### Excerpt
-*-*-
Metal Gear Solid V: Ground Zeroes can be described as a meal you're too hungry to wait for, only to be disappointed with small servings on a plate that's just too big.

You've got your hype, your excitement for Metal Gear Solid V and the new advancements that go along with it, like smarter A.I, better lighting, faster, responsive and more fluid gameplay than we've ever seen yet in a Metal Gear Solid game, all the while experiencing the new cutscenes acted out by real people, with real faces. But where Ground Zeroes falters is being just as small as you were told.

In this game, you are Kiefer Sutherland's face, er, Big Boss, er, Snake! Yes, Snake, that's the one. On a quest to find some bitch that tried to steal your ride and kill your friends. You know, the one you killed last week in Peace Walker, except now she's alive again and this time you're here to save her, because reasons. And also Chico, who you secretly hoped would be retconned out of existence every time he opened his stupid mouth.

The game starts and you climb a mountain because apparently that shiny new stealth helicopter we bought isn't as inconspicuous as Kiefer Sutherland climbing a mountain with the most reflective fucking uniform on the planet. I mean really, even Andy Warhol was like "What the fuck is that".

After the first cutscene, you are assaulted by a barrage of calls from Kazuhira Miller who cannot just the fuck up and let you stealth your way anywhere because apparently you are completely and utterly retarded and need to be told how to do any and every basic human function, such as breathing in and out. Thanks Kaz!

Camp Omega is short but peppered with U.S. Marines with the eyesight of a fucking Super Saiyan hubble telescope. Seriously, fucking hell. Just leave me alone and let me steal these fucking people and go home already, it's like 10:00 PM and I'm tired.

You can crouch walk, crawl, or do what I did and just sprint your way everywhere, not giving a fuck about getting caught because I'm a card carrying member of the YOLO society.

Once you kill everyone in the base and get to Chico you can call a helicopter piloted by Morpho and wait for 30 fucking minutes I mean seriously I could have driven him there by now. "Morpho", more like Motherfucker where's my helicopter!

So you put Chico in the helicopter and any other P.O.W you can find, which turns out to be a whole school bus filled with the fuckers. Seriously how many of these people can even fit in this fucking thing? You put them in and save them because you are a nice guy and go about finding Paz, who is located where the wind blows and a flag can be heard and also people walking around, according to this stupid fucking tape I have to listen to because the game can't tell me "SHE'S IN THE BIG FUCKING BUILDING OVER HERE".
-*-*-
### Stored records

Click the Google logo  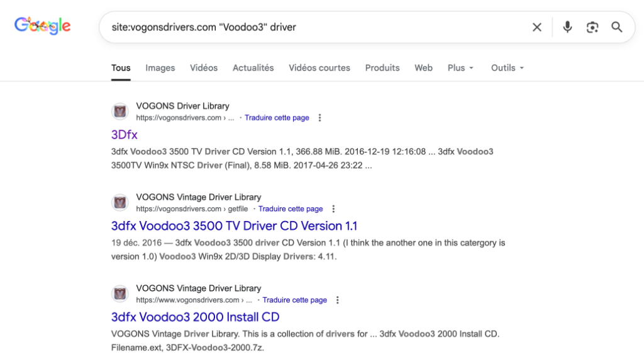[x=43, y=26]
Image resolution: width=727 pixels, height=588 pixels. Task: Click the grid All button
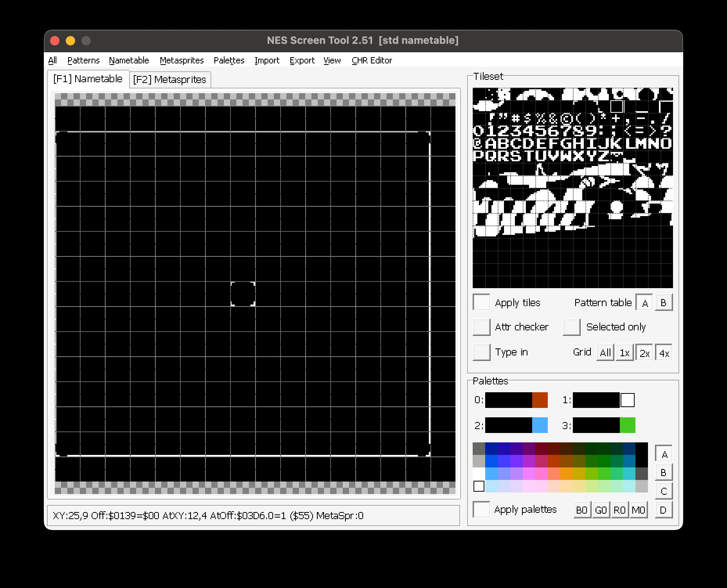[x=605, y=353]
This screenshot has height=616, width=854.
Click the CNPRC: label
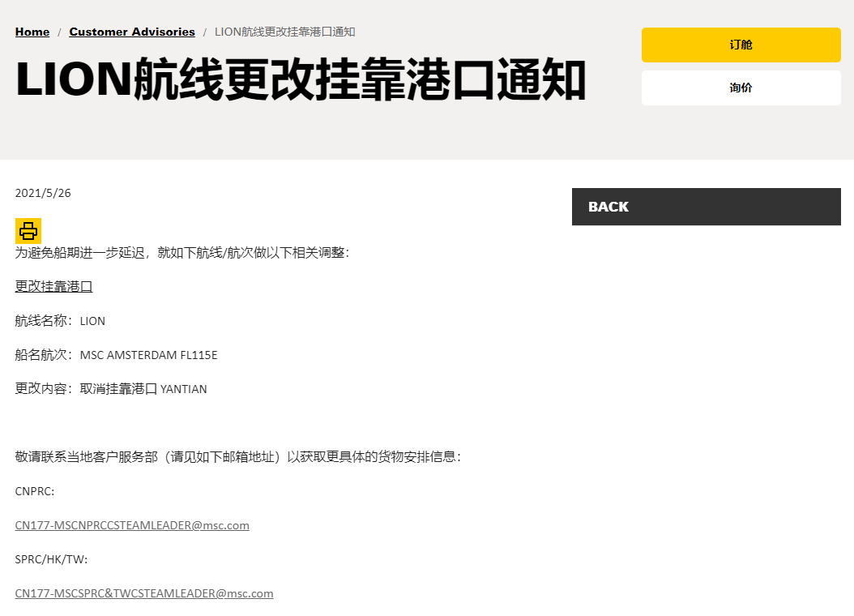[35, 491]
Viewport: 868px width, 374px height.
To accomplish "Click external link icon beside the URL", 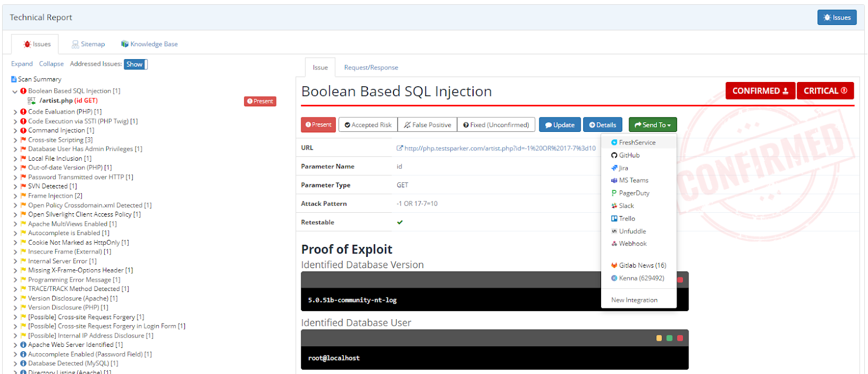I will (x=400, y=148).
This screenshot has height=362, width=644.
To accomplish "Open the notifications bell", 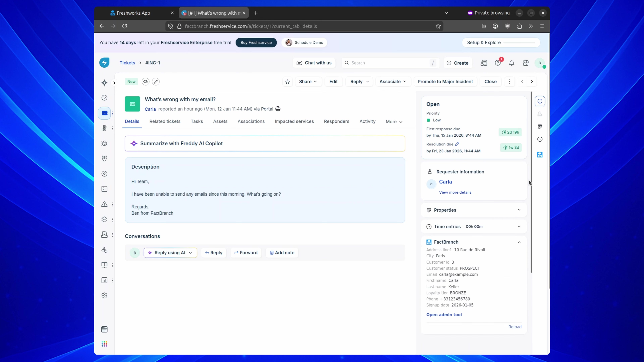I will click(x=512, y=63).
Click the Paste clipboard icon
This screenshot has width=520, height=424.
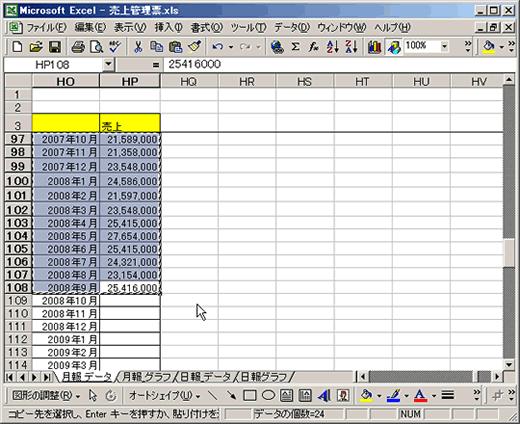176,47
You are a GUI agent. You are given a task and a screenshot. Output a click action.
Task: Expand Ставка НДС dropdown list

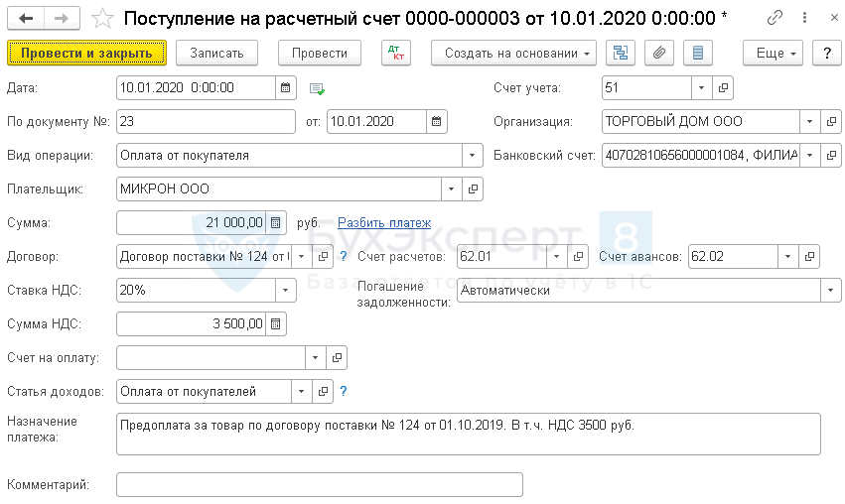coord(285,291)
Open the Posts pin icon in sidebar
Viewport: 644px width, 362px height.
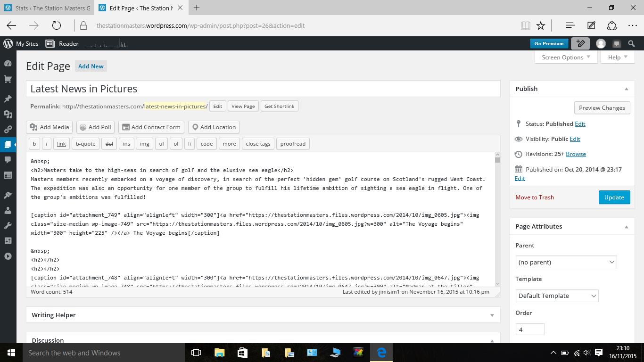pyautogui.click(x=8, y=99)
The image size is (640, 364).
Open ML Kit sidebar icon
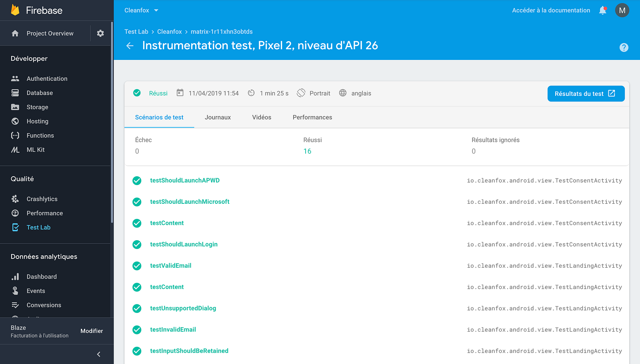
-*-*-
### Stated problem A
In the Ground Zeroes review, echo the passage from "You can crouch" up to and including "where's my helicopter!".
### Stated problem B
Answer these questions using the Ground Zeroes review:
(i) What is the name of the base that is peppered with U.S. Marines?
(ii) Who pilots the helicopter you can call once you reach Chico?
(iii) In which game does the review say you killed the woman you are now there to save?
### Stated problem C
Finish out the next part of the Ground Zeroes review, continuing from where it stops.

### Expected answer A
You can crouch walk, crawl, or do what I did and just sprint your way everywhere, not giving a fuck about getting caught because I'm a card carrying member of the YOLO society.

Once you kill everyone in the base and get to Chico you can call a helicopter piloted by Morpho and wait for 30 fucking minutes I mean seriously I could have driven him there by now. "Morpho", more like Motherfucker where's my helicopter!

### Expected answer B
(i) Camp Omega
(ii) Morpho
(iii) Peace Walker

### Expected answer C
You pick her up and run out of the base, slowly inching your way forward until you remember that you are the harbinger of death and there is no one left alive on the base to worry about - except the people that was just spawned in right in front of you, that you have now alerted.

So you run away from the fucking explosions and get to the helicopter you forgot to call in, and then wait another 30 fucking minutes because apparently no one gives a shit that you are the leader of the entire corporation and without you it's all tits up. You fight your way through the waves of infinitely spawning enemies and try to put Paz in the helicopter but it's taking it's fine fucking time actually landing because he's too busy killing people somewhere else. YOU are a HELICOPTER. You do HELICOPTER STUFF, let ME, A NON HELICOPTER, WORRY ABOUT THE NON HELICOPTER STUFF. IS IT SO HARD!? WHEN WE GET BACK TO BASE YOU'RE ALL FIRED!

You get in the helicopter and leave, mission complete. Huey then calls in and pretends he's not in the process of completely fucking you and everyone on that base to death, literally.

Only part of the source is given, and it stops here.